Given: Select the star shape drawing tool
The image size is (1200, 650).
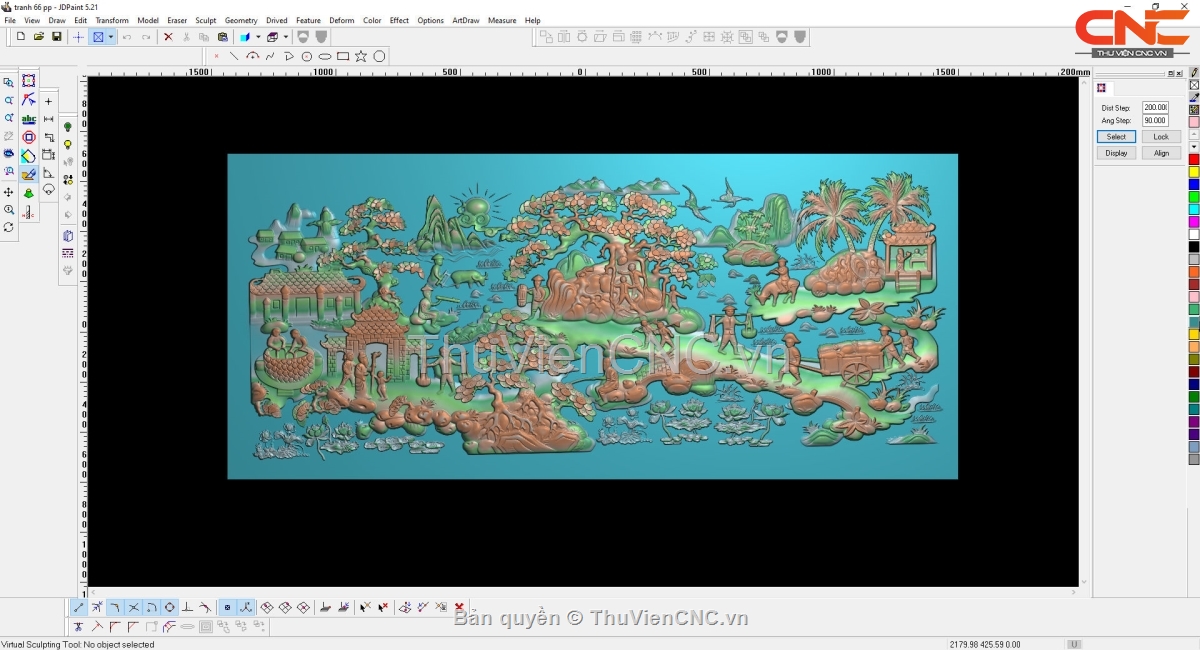Looking at the screenshot, I should click(361, 56).
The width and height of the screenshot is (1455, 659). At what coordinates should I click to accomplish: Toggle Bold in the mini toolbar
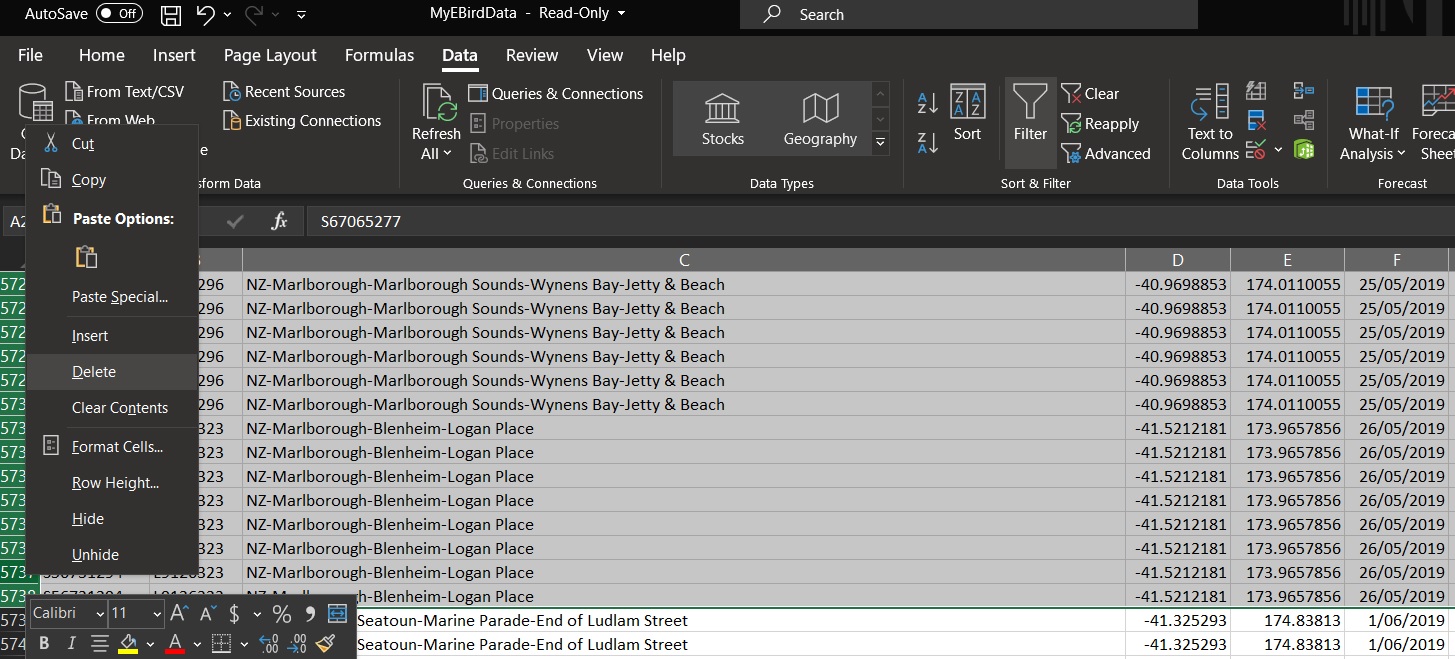coord(44,644)
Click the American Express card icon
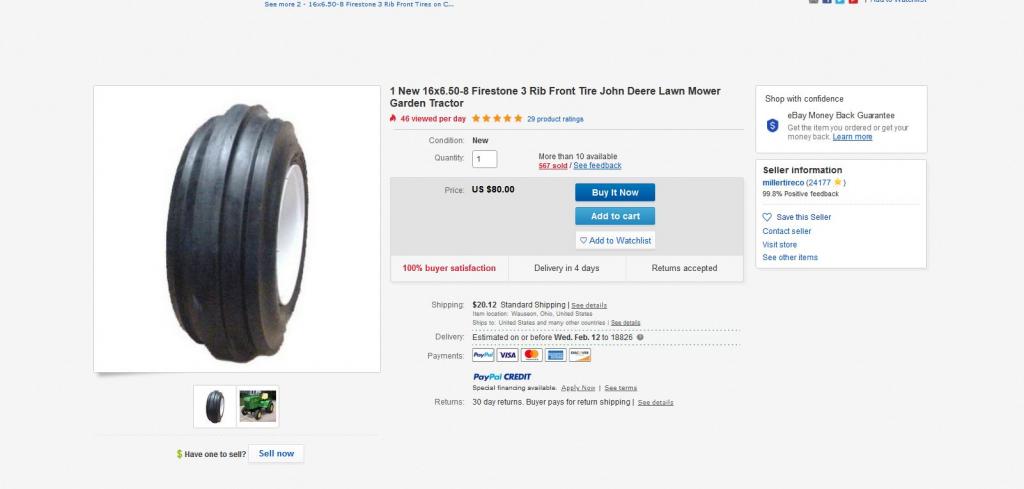 click(555, 355)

=== TASK REQUIREMENTS ===
The listing is to be reproduced in full and exactly, except that its pictures are to be dropped.

=== ANSWER FOR THIS EXERCISE ===
Given: Select the star shape drawing tool
The image size is (1200, 650).
Looking at the screenshot, I should click(361, 56).
The width and height of the screenshot is (1455, 659). At what coordinates should I click to accomplish: Toggle Bold in the mini toolbar
coord(44,644)
Click the American Express card icon
 click(555, 355)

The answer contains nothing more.